A handyman has been jailed for life at the Old Bailey for bludgeoning an 85-year-old widow to death with a hammer.
Convicted burglar Paul Prause, 65, attacked former seamstress Rosina Coleman at her home in Romford, east London, and stole her diamond ring.
He then called police, claiming to have found the body, on May 15.
A post-mortem examination found the mother of two died as the result of blunt force trauma.
At a hearing at the Old Bailey, Prause, from Romford, pleaded guilty to her murder and was sentenced to life imprisonment with a recommendation that he serve a minimum of 22 years.
He had worked for Mrs Coleman – known as Rose – for between five and seven years, and did odd jobs and gardening for her every fortnight.
At an earlier hearing, prosecutor Jonathan Polnay said Prause had telephoned police and claimed he had found the great-grandmother’s body when he arrived at her house in Ashmour Gardens.
Officers found she had “plainly sustained severe trauma all over her body”, Mr Polnay said.
An “untidy search” had been carried out in her bedroom, the court heard.
In police interviews, Prause was challenged about his initial account.
He eventually told officers that he had gone round for a cup of tea and as he was leaving Ms Coleman told him to “grow up for f****** sod”.

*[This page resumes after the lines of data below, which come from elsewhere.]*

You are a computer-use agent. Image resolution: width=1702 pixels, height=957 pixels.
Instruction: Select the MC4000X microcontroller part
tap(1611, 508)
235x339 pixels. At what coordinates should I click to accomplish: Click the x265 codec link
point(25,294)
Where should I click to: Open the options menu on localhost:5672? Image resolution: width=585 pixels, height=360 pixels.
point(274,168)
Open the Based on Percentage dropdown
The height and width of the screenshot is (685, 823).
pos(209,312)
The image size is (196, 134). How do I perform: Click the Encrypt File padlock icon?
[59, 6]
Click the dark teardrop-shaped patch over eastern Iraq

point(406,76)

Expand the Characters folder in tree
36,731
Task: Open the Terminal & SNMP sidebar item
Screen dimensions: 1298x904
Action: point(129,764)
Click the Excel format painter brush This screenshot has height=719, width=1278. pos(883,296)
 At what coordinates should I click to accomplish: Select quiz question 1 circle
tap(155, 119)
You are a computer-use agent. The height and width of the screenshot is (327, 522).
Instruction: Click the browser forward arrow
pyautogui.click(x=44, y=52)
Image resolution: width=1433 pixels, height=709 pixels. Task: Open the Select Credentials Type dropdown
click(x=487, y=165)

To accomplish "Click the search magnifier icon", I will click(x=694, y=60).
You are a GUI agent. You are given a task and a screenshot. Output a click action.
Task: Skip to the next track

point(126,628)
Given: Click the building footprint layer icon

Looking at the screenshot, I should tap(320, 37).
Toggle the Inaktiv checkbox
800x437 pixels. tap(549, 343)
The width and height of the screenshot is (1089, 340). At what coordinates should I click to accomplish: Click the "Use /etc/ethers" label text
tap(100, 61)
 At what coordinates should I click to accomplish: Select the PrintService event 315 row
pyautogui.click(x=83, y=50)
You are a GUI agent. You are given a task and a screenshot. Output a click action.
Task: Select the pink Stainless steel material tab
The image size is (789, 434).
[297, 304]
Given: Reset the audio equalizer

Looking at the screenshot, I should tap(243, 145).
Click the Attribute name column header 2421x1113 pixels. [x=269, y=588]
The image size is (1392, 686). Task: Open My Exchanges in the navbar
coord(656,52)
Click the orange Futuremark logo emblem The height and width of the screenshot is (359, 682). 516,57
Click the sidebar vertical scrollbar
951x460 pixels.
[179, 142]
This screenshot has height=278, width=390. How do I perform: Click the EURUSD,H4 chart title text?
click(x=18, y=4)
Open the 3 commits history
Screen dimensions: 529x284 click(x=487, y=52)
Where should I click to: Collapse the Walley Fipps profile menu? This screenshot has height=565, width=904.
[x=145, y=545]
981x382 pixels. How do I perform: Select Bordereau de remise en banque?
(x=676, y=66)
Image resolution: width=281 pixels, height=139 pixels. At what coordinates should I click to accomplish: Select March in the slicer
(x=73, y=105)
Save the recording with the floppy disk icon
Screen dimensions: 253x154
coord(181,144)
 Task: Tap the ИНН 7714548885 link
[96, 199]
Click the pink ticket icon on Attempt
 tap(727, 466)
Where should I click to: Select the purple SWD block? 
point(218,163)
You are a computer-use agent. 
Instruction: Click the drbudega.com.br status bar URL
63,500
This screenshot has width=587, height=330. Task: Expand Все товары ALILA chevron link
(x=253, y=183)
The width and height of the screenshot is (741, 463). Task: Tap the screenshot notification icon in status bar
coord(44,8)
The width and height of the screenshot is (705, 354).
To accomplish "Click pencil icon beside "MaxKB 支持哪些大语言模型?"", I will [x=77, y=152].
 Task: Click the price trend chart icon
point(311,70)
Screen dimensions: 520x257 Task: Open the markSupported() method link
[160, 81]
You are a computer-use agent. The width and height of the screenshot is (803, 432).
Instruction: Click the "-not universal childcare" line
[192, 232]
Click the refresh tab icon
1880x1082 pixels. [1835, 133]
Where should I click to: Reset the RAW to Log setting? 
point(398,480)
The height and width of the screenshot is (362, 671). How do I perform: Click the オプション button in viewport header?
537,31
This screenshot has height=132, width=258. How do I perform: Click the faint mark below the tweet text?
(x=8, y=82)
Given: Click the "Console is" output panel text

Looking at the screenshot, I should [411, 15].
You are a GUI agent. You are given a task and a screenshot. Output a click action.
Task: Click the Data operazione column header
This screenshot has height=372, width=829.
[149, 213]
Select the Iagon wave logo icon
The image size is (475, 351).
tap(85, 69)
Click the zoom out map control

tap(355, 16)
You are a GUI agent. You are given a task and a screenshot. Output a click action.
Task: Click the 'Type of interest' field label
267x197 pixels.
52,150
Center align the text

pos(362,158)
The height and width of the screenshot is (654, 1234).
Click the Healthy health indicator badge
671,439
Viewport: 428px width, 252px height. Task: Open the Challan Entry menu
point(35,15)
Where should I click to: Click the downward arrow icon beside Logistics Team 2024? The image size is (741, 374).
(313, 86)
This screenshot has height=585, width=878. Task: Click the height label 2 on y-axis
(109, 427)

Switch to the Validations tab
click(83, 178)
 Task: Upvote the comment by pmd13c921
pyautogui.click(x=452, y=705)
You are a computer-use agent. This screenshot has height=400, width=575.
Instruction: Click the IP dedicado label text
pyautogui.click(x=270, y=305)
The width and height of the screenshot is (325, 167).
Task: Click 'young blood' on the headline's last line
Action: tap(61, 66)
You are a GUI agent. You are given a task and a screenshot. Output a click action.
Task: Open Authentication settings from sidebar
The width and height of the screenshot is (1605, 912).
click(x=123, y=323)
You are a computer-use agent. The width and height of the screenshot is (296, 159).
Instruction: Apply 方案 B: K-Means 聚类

He claimed that made him so angry that he hit her around the head with a hammer.
He had felt rage and could not stop himself and continued hitting her until she was dead, he told police.
Afterwards, he told police that he had staged the bedroom to make it look like a burglary.
Prause said he had hidden belongings in his house, including a diamond ring which was later found in a shed.
After giving at least two false accounts to police, the defendant accepted responsibility for inflicting the fatal injuries.
The hammer which inflicted the injuries was recovered from the River Rom.
The court heard Prause had previous convictions between 1966 and 1994 for theft, burglary and taking a vehicle without consent.
At the time of her death, neighbours described Mrs Coleman as “incredible” and someone who was “always happy”.
She had lived on the road for decades with her husband of more than 50 years, Bill, who died about 11 years ago.